What you should do:
A faithful copy of the whole listing is required, with nothing left out.

Data for processing:
--- START ---

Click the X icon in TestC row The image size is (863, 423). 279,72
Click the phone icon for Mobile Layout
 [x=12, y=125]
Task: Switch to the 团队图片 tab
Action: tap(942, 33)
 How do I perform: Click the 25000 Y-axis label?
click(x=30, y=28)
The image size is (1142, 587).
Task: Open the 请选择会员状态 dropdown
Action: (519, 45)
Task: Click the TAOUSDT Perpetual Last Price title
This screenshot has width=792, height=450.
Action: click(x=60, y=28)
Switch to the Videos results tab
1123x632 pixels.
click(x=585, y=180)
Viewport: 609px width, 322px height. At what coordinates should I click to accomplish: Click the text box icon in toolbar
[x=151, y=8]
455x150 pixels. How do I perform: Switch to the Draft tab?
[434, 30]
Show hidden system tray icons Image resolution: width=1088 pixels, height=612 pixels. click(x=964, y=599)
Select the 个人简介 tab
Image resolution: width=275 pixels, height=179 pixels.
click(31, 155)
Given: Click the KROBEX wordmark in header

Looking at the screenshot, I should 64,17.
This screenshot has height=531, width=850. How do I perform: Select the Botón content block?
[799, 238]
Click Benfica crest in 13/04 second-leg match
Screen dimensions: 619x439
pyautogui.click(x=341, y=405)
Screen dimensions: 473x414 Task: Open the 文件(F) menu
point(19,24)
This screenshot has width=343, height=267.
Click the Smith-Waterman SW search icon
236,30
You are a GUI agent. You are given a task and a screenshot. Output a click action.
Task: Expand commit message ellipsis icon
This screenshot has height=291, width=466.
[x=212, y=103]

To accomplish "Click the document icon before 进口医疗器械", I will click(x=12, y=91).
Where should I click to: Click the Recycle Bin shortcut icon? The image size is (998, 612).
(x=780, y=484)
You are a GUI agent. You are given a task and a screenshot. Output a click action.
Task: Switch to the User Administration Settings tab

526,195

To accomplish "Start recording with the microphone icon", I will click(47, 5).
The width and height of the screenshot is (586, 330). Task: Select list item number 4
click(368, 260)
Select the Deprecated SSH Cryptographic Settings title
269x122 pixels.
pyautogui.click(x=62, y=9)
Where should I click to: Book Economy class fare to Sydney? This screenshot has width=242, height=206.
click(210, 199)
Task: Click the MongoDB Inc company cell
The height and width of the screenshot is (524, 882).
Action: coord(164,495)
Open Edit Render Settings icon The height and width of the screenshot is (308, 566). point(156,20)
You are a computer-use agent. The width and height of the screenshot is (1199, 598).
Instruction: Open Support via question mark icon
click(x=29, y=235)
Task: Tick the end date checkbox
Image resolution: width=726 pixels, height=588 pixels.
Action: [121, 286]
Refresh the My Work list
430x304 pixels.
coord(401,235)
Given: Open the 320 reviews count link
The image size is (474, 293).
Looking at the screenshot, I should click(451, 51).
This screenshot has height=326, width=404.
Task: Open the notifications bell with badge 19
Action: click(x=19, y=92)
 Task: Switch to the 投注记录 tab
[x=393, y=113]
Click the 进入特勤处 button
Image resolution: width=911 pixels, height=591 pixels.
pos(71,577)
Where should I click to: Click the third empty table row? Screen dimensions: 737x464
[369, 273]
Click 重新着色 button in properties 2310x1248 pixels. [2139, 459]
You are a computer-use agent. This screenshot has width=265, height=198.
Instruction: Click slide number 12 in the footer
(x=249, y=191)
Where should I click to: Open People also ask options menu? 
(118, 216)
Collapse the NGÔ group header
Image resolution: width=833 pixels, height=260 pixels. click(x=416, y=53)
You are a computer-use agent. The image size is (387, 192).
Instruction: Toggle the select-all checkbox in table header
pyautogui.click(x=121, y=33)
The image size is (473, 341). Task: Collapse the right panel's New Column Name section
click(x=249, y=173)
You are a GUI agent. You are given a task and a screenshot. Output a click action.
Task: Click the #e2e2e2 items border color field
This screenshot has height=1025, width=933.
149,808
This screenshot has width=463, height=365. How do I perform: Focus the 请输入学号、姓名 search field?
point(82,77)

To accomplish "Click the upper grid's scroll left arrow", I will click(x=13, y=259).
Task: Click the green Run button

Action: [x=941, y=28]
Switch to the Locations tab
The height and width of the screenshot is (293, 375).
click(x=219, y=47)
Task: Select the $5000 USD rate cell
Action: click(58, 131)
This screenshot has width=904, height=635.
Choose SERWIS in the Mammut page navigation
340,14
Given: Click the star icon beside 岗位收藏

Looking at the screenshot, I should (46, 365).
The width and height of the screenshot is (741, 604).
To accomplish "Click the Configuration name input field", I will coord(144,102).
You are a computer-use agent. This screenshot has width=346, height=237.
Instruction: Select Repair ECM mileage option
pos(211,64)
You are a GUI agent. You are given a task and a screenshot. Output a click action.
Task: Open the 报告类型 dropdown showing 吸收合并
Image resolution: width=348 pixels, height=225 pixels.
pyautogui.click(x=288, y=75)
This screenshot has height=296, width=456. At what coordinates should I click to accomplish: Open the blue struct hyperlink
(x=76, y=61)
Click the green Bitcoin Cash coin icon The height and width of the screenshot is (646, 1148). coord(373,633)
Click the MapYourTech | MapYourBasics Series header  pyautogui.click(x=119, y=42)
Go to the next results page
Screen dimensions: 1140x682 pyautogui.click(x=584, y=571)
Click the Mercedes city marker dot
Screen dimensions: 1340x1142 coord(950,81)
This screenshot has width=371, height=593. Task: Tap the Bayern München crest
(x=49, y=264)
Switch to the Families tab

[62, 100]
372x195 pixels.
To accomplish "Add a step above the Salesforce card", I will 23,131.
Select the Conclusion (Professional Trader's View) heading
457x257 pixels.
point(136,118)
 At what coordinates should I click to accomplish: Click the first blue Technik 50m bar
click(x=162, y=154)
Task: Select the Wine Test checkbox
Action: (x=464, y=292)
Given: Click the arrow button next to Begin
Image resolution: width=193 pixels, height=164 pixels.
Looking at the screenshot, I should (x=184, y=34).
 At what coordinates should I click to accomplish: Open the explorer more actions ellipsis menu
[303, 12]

--- END ---

Exercise response:
Click the X icon in TestC row The image size is (863, 423). 279,72
Click the phone icon for Mobile Layout
 [x=12, y=125]
Task: Switch to the 团队图片 tab
Action: tap(942, 33)
 How do I perform: Click the 25000 Y-axis label?
click(x=30, y=28)
The image size is (1142, 587).
Task: Open the 请选择会员状态 dropdown
Action: (519, 45)
Task: Click the TAOUSDT Perpetual Last Price title
This screenshot has width=792, height=450.
Action: click(x=60, y=28)
Switch to the Videos results tab
1123x632 pixels.
click(x=585, y=180)
Viewport: 609px width, 322px height. At what coordinates should I click to accomplish: Click the text box icon in toolbar
[x=151, y=8]
455x150 pixels. How do I perform: Switch to the Draft tab?
[434, 30]
Show hidden system tray icons Image resolution: width=1088 pixels, height=612 pixels. click(x=964, y=599)
Select the 个人简介 tab
Image resolution: width=275 pixels, height=179 pixels.
click(31, 155)
Given: Click the KROBEX wordmark in header

Looking at the screenshot, I should 64,17.
This screenshot has height=531, width=850. How do I perform: Select the Botón content block?
[799, 238]
Click Benfica crest in 13/04 second-leg match
Screen dimensions: 619x439
pyautogui.click(x=341, y=405)
Screen dimensions: 473x414 Task: Open the 文件(F) menu
point(19,24)
This screenshot has width=343, height=267.
Click the Smith-Waterman SW search icon
236,30
You are a GUI agent. You are given a task and a screenshot. Output a click action.
Task: Expand commit message ellipsis icon
This screenshot has height=291, width=466.
[x=212, y=103]

To accomplish "Click the document icon before 进口医疗器械", I will click(x=12, y=91).
Where should I click to: Click the Recycle Bin shortcut icon? The image size is (998, 612).
(x=780, y=484)
You are a GUI agent. You are given a task and a screenshot. Output a click action.
Task: Switch to the User Administration Settings tab

526,195

To accomplish "Start recording with the microphone icon", I will click(47, 5).
The width and height of the screenshot is (586, 330). Task: Select list item number 4
click(368, 260)
Select the Deprecated SSH Cryptographic Settings title
269x122 pixels.
pyautogui.click(x=62, y=9)
Where should I click to: Book Economy class fare to Sydney? This screenshot has width=242, height=206.
click(210, 199)
Task: Click the MongoDB Inc company cell
The height and width of the screenshot is (524, 882).
Action: coord(164,495)
Open Edit Render Settings icon The height and width of the screenshot is (308, 566). point(156,20)
You are a computer-use agent. The width and height of the screenshot is (1199, 598).
Instruction: Open Support via question mark icon
click(x=29, y=235)
Task: Tick the end date checkbox
Image resolution: width=726 pixels, height=588 pixels.
Action: [121, 286]
Refresh the My Work list
430x304 pixels.
coord(401,235)
Given: Open the 320 reviews count link
The image size is (474, 293).
Looking at the screenshot, I should click(451, 51).
This screenshot has height=326, width=404.
Task: Open the notifications bell with badge 19
Action: click(x=19, y=92)
 Task: Switch to the 投注记录 tab
[x=393, y=113]
Click the 进入特勤处 button
Image resolution: width=911 pixels, height=591 pixels.
pos(71,577)
Where should I click to: Click the third empty table row? Screen dimensions: 737x464
[369, 273]
Click 重新着色 button in properties 2310x1248 pixels. [2139, 459]
You are a computer-use agent. This screenshot has width=265, height=198.
Instruction: Click slide number 12 in the footer
(x=249, y=191)
Where should I click to: Open People also ask options menu? 
(118, 216)
Collapse the NGÔ group header
Image resolution: width=833 pixels, height=260 pixels. click(x=416, y=53)
You are a computer-use agent. The image size is (387, 192).
Instruction: Toggle the select-all checkbox in table header
pyautogui.click(x=121, y=33)
The image size is (473, 341). Task: Collapse the right panel's New Column Name section
click(x=249, y=173)
You are a GUI agent. You are given a task and a screenshot. Output a click action.
Task: Click the #e2e2e2 items border color field
This screenshot has height=1025, width=933.
149,808
This screenshot has width=463, height=365. How do I perform: Focus the 请输入学号、姓名 search field?
point(82,77)

To accomplish "Click the upper grid's scroll left arrow", I will click(x=13, y=259).
Task: Click the green Run button

Action: [x=941, y=28]
Switch to the Locations tab
The height and width of the screenshot is (293, 375).
click(x=219, y=47)
Task: Select the $5000 USD rate cell
Action: click(58, 131)
This screenshot has width=904, height=635.
Choose SERWIS in the Mammut page navigation
340,14
Given: Click the star icon beside 岗位收藏

Looking at the screenshot, I should (46, 365).
The width and height of the screenshot is (741, 604).
To accomplish "Click the Configuration name input field", I will coord(144,102).
You are a computer-use agent. This screenshot has width=346, height=237.
Instruction: Select Repair ECM mileage option
pos(211,64)
You are a GUI agent. You are given a task and a screenshot. Output a click action.
Task: Open the 报告类型 dropdown showing 吸收合并
Image resolution: width=348 pixels, height=225 pixels.
pyautogui.click(x=288, y=75)
This screenshot has height=296, width=456. At what coordinates should I click to accomplish: Open the blue struct hyperlink
(x=76, y=61)
Click the green Bitcoin Cash coin icon The height and width of the screenshot is (646, 1148). coord(373,633)
Click the MapYourTech | MapYourBasics Series header  pyautogui.click(x=119, y=42)
Go to the next results page
Screen dimensions: 1140x682 pyautogui.click(x=584, y=571)
Click the Mercedes city marker dot
Screen dimensions: 1340x1142 coord(950,81)
This screenshot has width=371, height=593. Task: Tap the Bayern München crest
(x=49, y=264)
Switch to the Families tab

[62, 100]
372x195 pixels.
To accomplish "Add a step above the Salesforce card", I will 23,131.
Select the Conclusion (Professional Trader's View) heading
457x257 pixels.
point(136,118)
 At what coordinates should I click to accomplish: Click the first blue Technik 50m bar
click(x=162, y=154)
Task: Select the Wine Test checkbox
Action: (x=464, y=292)
Given: Click the arrow button next to Begin
Image resolution: width=193 pixels, height=164 pixels.
Looking at the screenshot, I should (x=184, y=34).
 At what coordinates should I click to accomplish: Open the explorer more actions ellipsis menu
[303, 12]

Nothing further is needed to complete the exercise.